Secondly, the different ecological conditions of the Atlantic Ocean and Mediterranean Sea coastal habitats could generate different adaptive requirements for C. montagui, promoting genetic divergence even in presence of gene flow, as observed in several marine invertebrates (i.a. [51] and references therein). For instance, differences in tidal range, which imply different time of exposure to air, may play a very important role in generating area-specific ecological requirements leading to genetic divergence.

The western and central Mediterranean Sea

The three genetic clusters observed in samples of C. montagui within this area reflect the presence of shallow genetic structuring. The exact mechanisms that generated this pattern cannot be directly inferred from our COI results, although the observed structure has a high degree of correspondence with the classical biogeographical sectors proposed by Bianchi & Morri [53] and Bianchi [3]. Explanations could take into account an ancient allopatric origin of the genetic clusters, followed by secondary contact favoured by the efficient larval dispersal.

Our results showed that the Strait of Sicily, namely the geographical border between the western and eastern Mediterranean Sea, and the Strait of Otranto, separating the Adriatic from the Ionian Sea, do not represent effective barriers to gene flow in C. montagui. For instance, in the latter case individuals from Castro, located in the northern Ionian Sea, displayed a genetic pattern similar to that of the Adriatic samples.

Unique genetic characteristics had already been observed in individuals from Malta and were attributed to local environmental conditions [8,54]. The occurrence of two genetic clusters in the Maltese sample, one shared with the rest of the western-central Mediterranean Sea, the other one uniquely found in Malta, opens the ground to further interpretations. Barnacles assigned to the genetic cluster private to Malta could be viewed as remnants of a relict population. Currently, Malta could act as a “sink location” for C. montagui, by receiving larvae from external sources and generating larvae that remain within the Bay of La Valletta, whose topographical and hydrographical conditions favour larval retention. Notably, this Bay is the only place of Maltese archipelago where C. montagui was found after extensive search (F.G. Pannacciulli pers. obs.). The relatively short duration of the larval stage of C. montagui, coupled with the dislike for very hydrodynamic environments typical of islands [7], make larvae of this species unable to reach distant rocky shores or settle on highly hydrodynamic coasts; as a consequence C. montagui is not present on islands [7]. However, during the Pleistocenic glaciations, the emerged land masses connecting the Maltese archipelago with Sicily [55], may account for the current presence of C. montagui on Malta.
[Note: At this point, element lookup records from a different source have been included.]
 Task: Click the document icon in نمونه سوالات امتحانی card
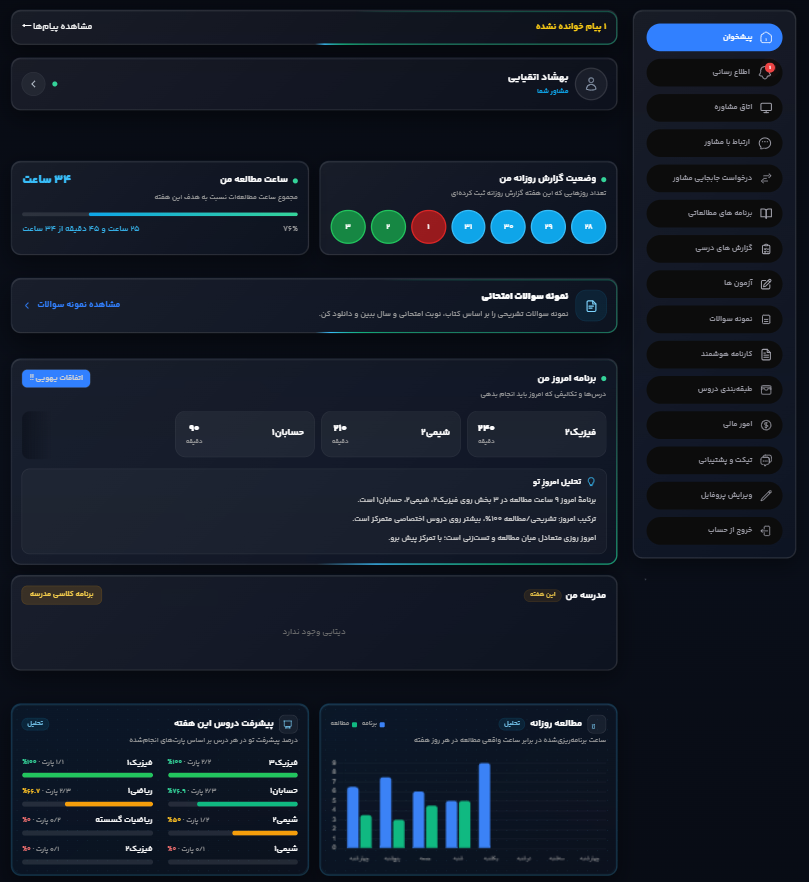(591, 306)
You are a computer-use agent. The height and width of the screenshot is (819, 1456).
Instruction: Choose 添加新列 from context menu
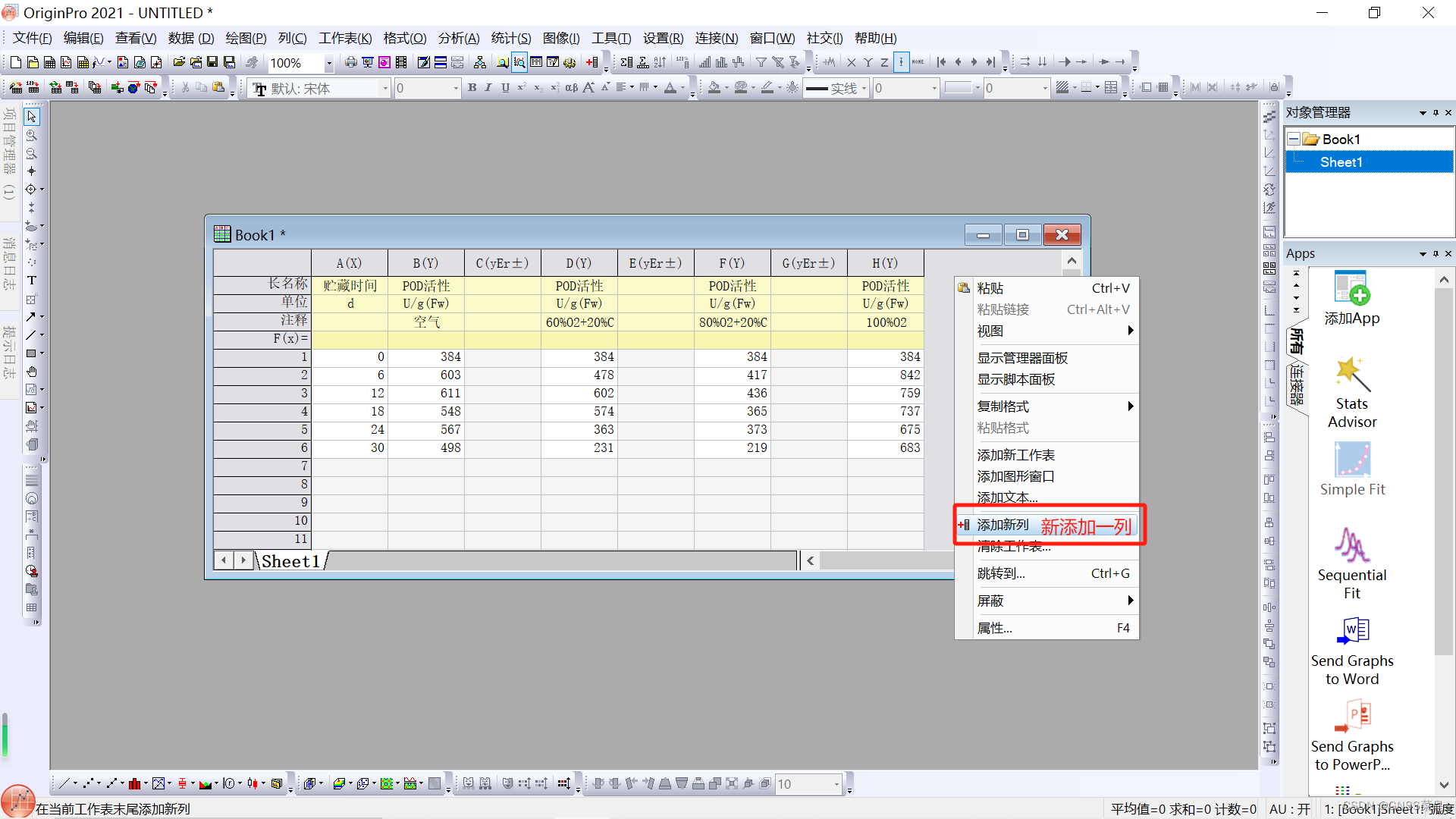pos(1003,525)
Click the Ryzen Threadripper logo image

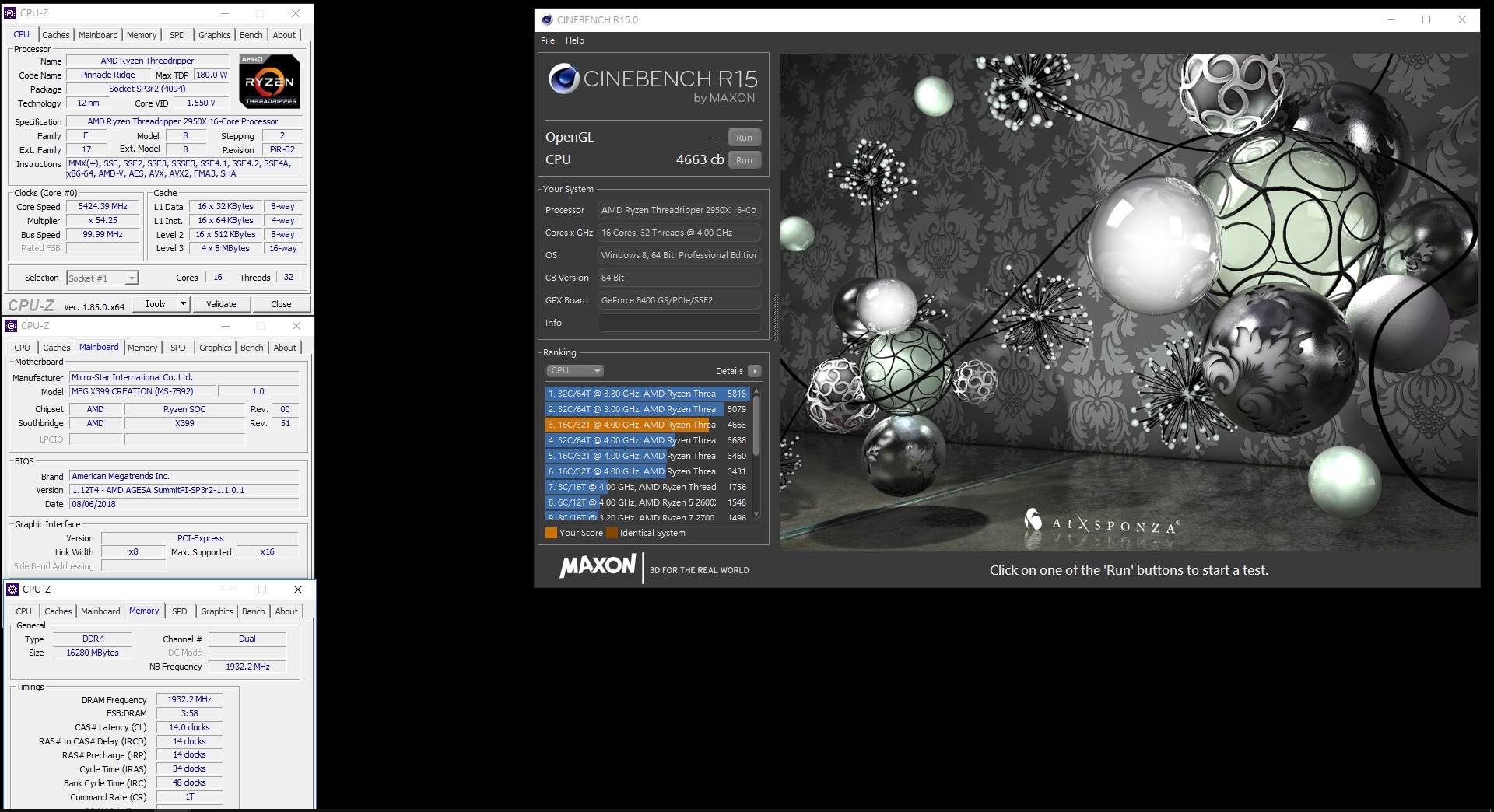[x=269, y=81]
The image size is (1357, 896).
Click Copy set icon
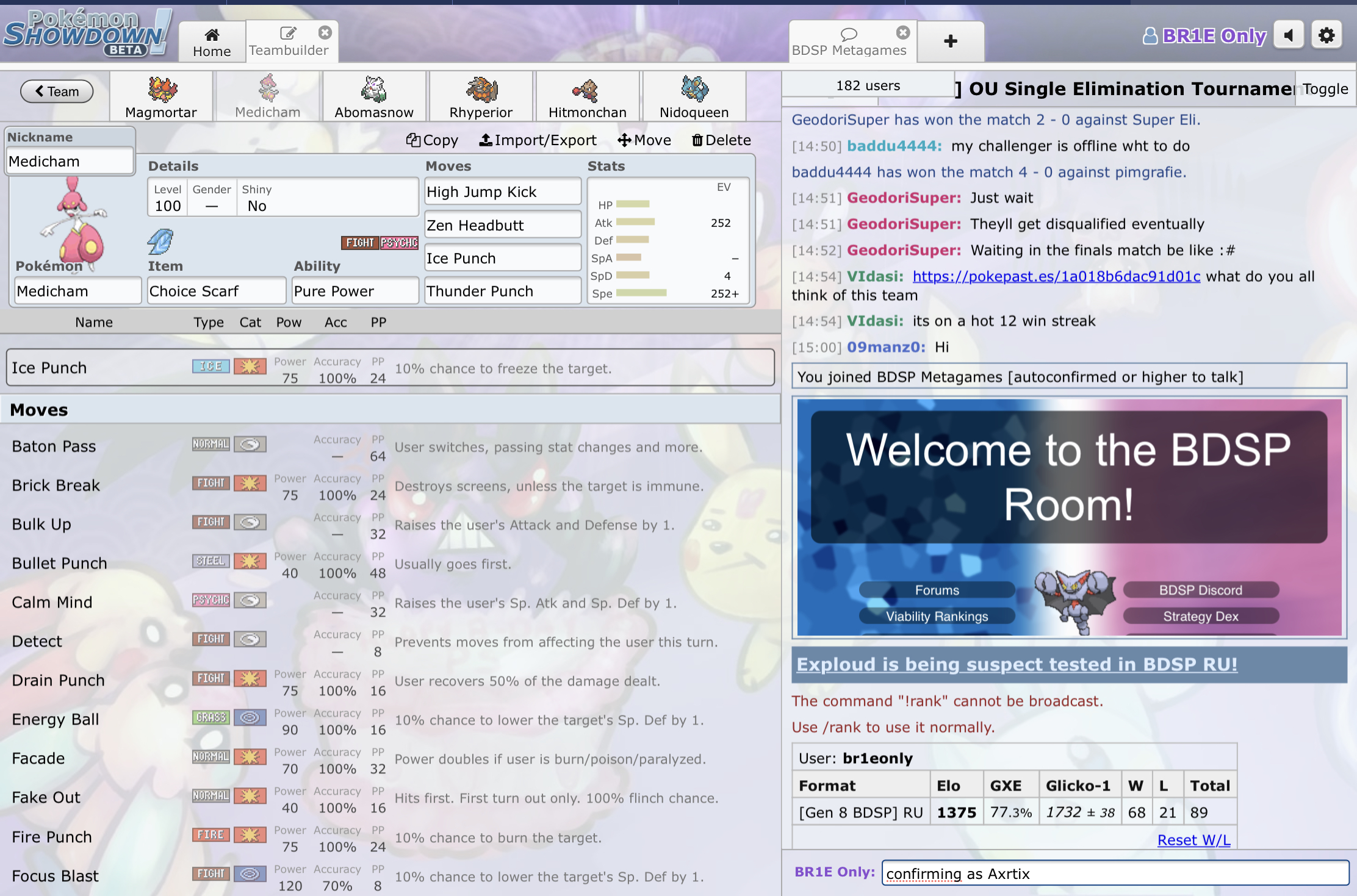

Finally, the option of species’ passive transport through rafting and shipping could be excluded, as C. montagui needs regular exposure to air to consolidate shell plates [13]. On the other hand, transport of larvae in bilge waters is theoretically possible but no data are available on the mechanism nor on the recruitment success.

The break between western-central Mediterranean Sea and Aegean Sea

As we reported for the Atlantic-Mediterranean break, the finding of the ABS cluster of C. montagui can be interpreted as a result of the interplay of historical and current events. During the Pleistocene, the Black Sea was subject to periodical isolation and partial desiccation. In the glacial periods, it became an isolated freshwater basin, due to the separation from the Mediterranean Sea and the input of the great continental rivers; in contrast, during the interglacial transgressions it was repeatedly colonised by the Mediterranean marine fauna [5658]. C. montagui could have not survived in glacial Black Sea environment, so undergoing recurrent extinction-recolonisation phenomena in this basin. The ABS lineage observed in this study could have originated from coastal refugia of the Aegean Sea where these barnacles survived during the Last Glacial Maximum. The current distribution of C. montagui in the Black Sea derives from the last refilling and recolonisation of the basin, which occurred approximately 7 ka [59].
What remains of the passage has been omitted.